▸ Prompt
Copy the entries word for word, starting with the line that contains "This screenshot has width=888, height=520." and ending with the line that contains "at that location.", both lines included. Leave the pictures out of your copy.

▸ Data
==============================
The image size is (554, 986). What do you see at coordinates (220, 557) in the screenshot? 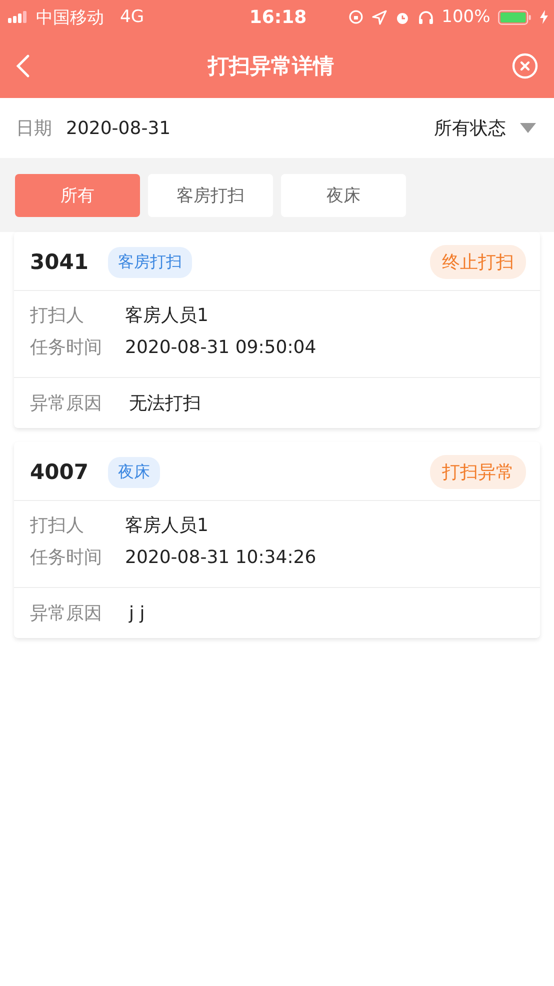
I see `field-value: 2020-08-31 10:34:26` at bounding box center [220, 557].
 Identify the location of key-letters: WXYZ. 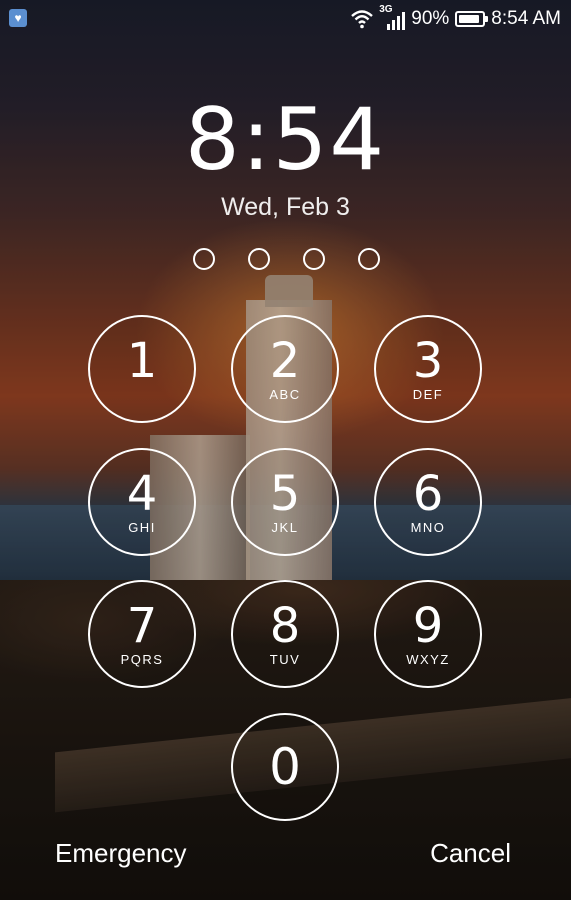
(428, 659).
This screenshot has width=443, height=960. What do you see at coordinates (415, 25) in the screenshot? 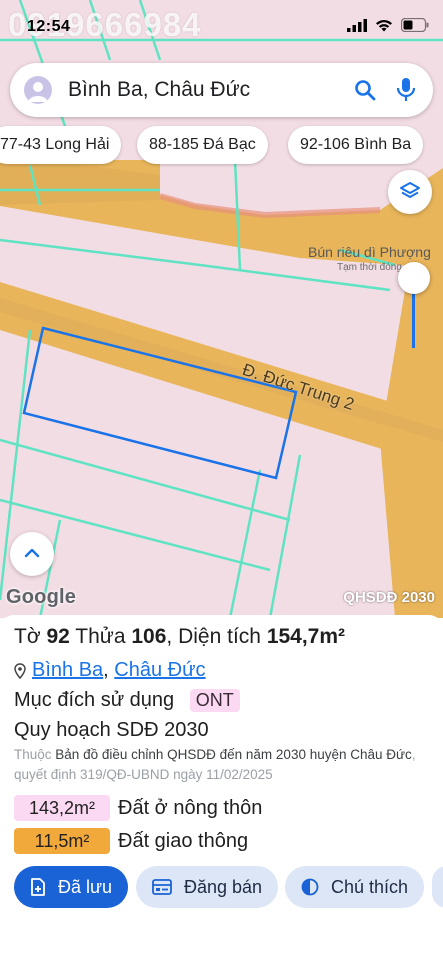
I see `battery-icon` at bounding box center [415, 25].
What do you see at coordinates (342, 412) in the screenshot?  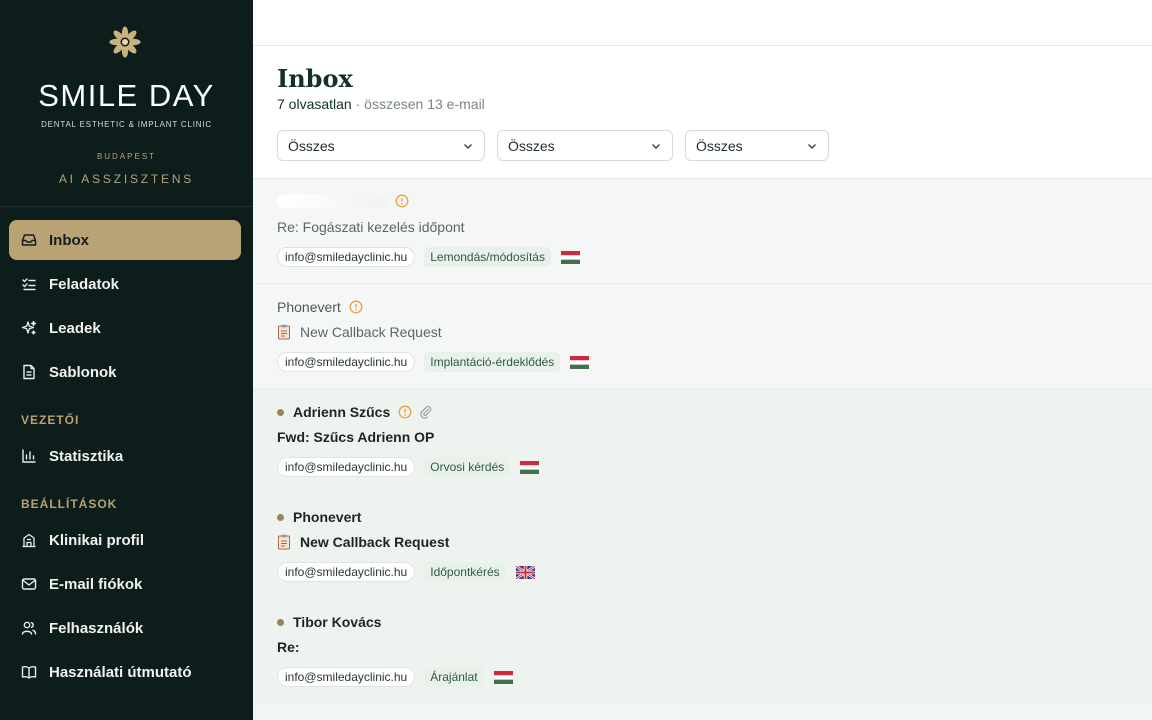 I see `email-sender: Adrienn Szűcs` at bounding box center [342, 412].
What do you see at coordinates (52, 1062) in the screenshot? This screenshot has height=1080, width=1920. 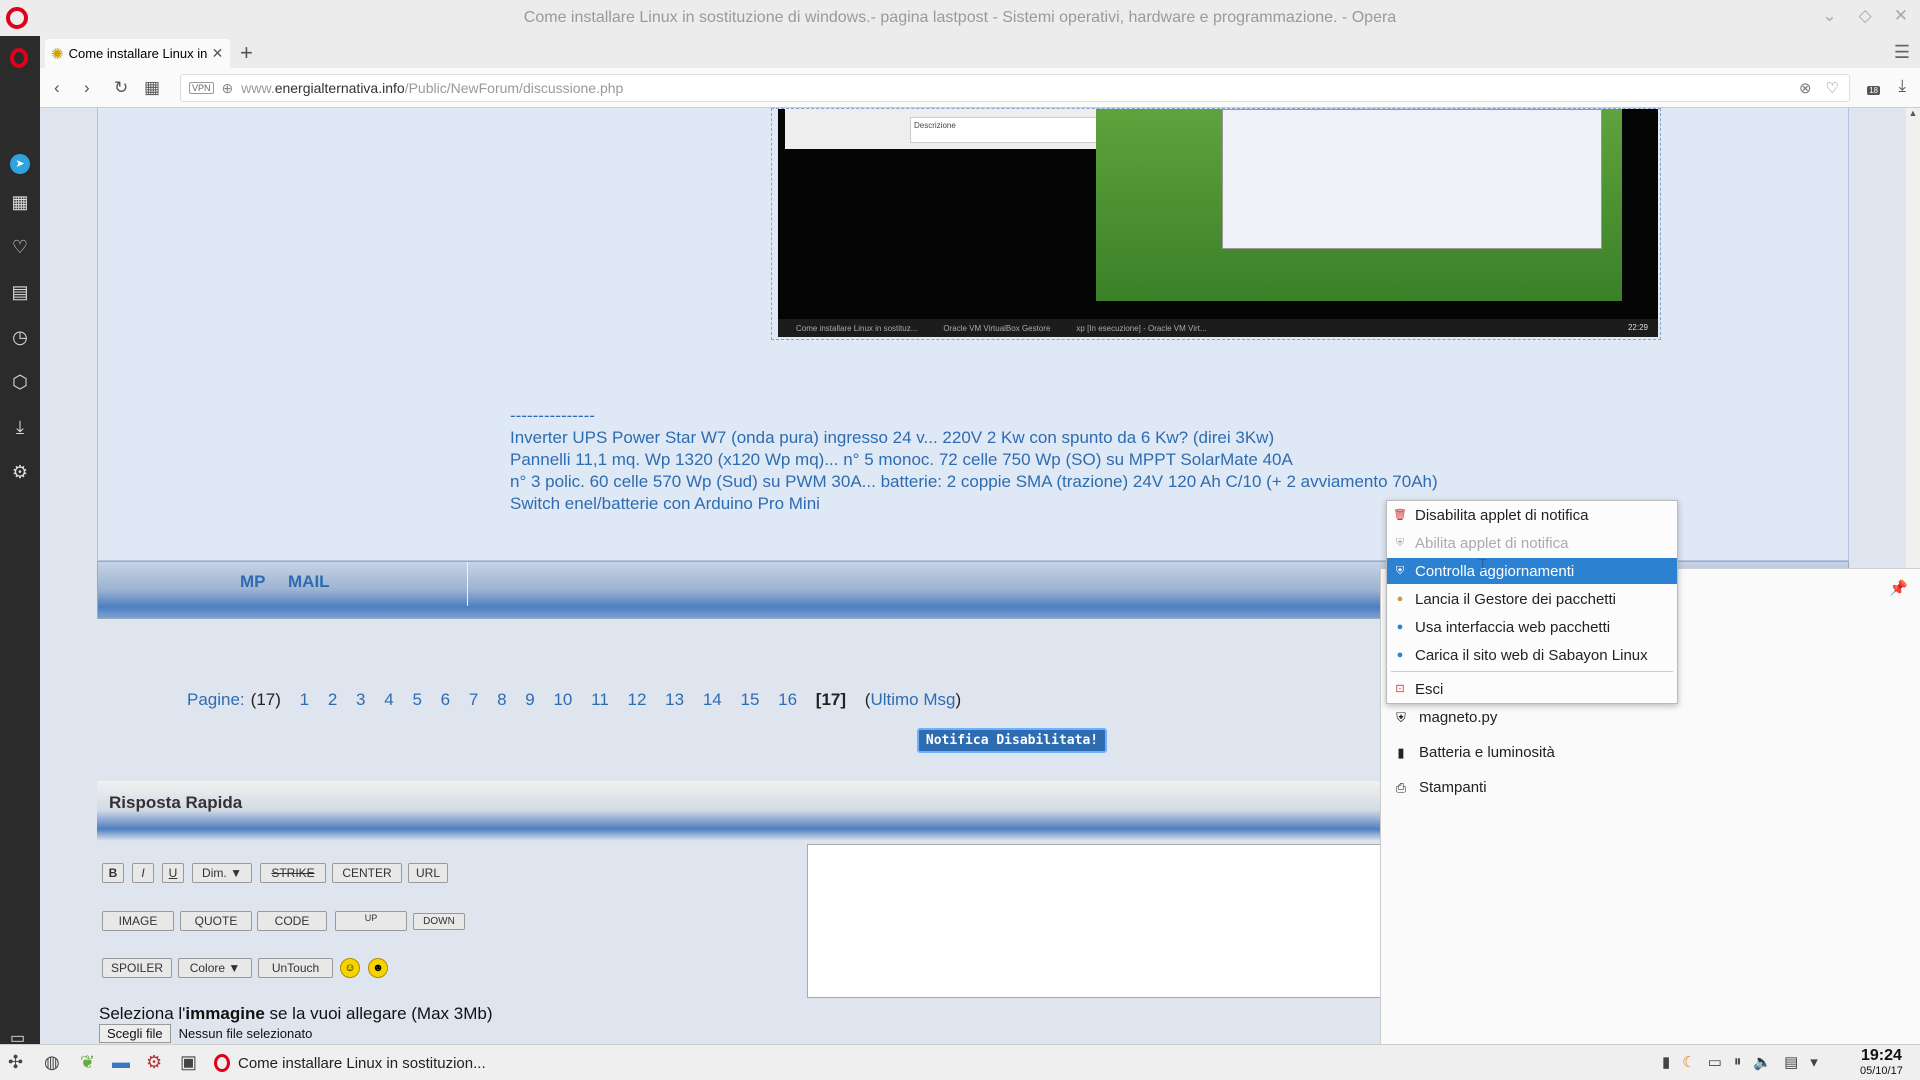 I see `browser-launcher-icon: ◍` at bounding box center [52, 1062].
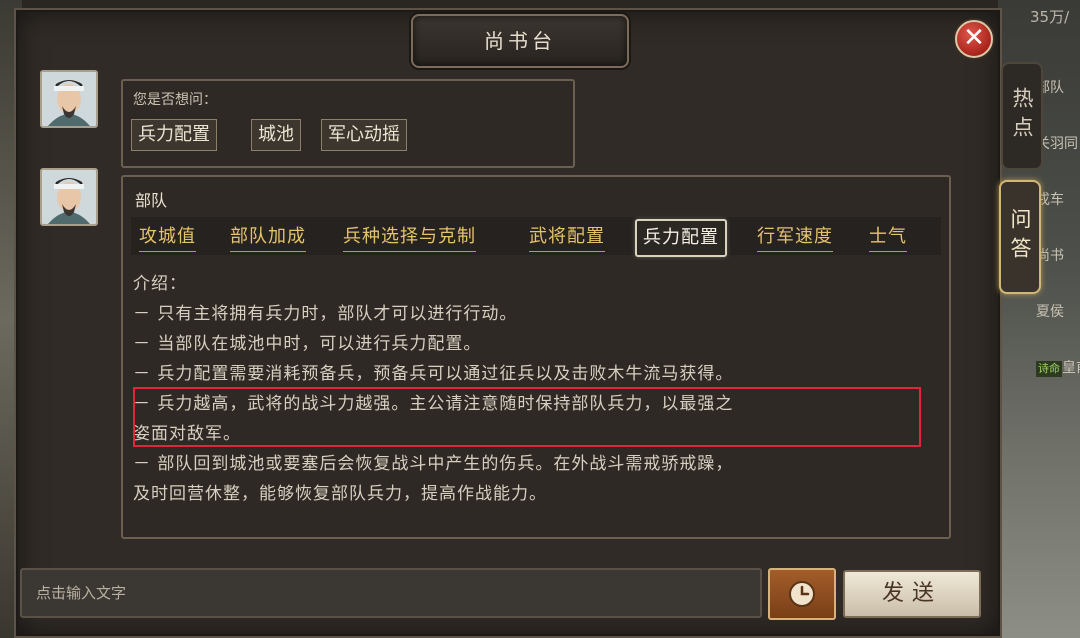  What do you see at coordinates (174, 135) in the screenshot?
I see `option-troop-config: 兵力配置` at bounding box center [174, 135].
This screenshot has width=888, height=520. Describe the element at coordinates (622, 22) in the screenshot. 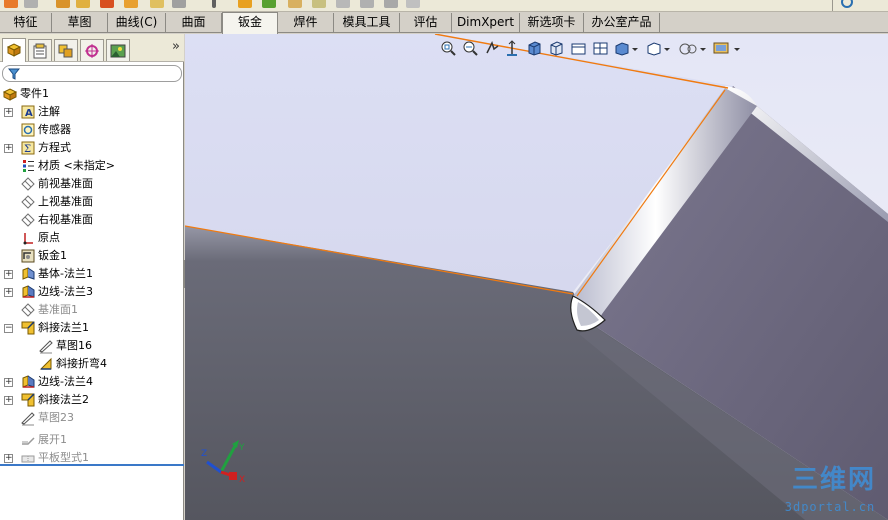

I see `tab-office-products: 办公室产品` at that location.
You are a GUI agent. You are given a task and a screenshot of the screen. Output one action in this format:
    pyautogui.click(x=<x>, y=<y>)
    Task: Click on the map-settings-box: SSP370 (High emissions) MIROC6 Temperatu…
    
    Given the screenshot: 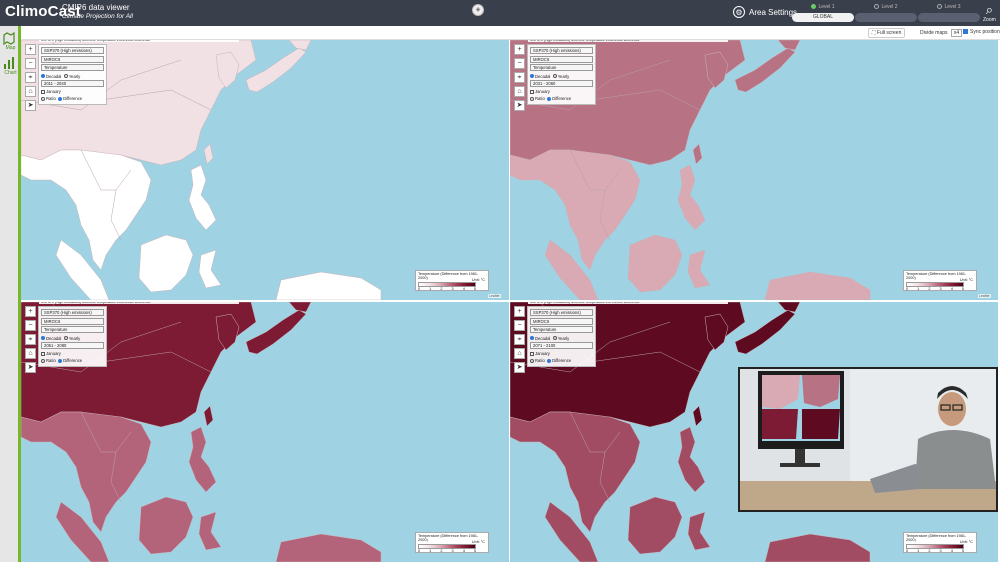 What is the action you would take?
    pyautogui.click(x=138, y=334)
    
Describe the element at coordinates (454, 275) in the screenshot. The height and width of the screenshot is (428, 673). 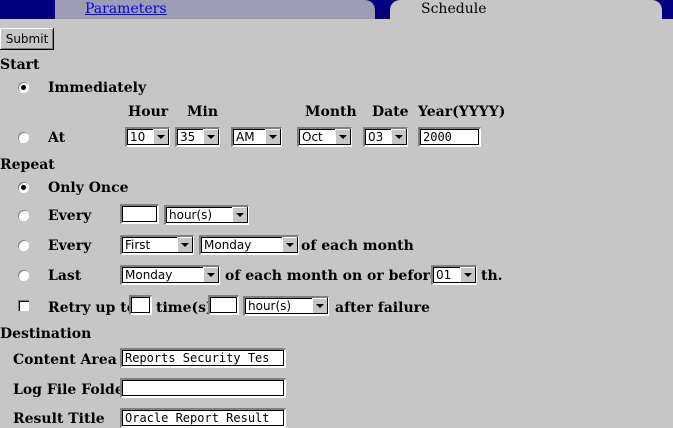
==============================
▸ Response below
This screenshot has width=888, height=520. Describe the element at coordinates (622, 22) in the screenshot. 

I see `tab-office-products: 办公室产品` at that location.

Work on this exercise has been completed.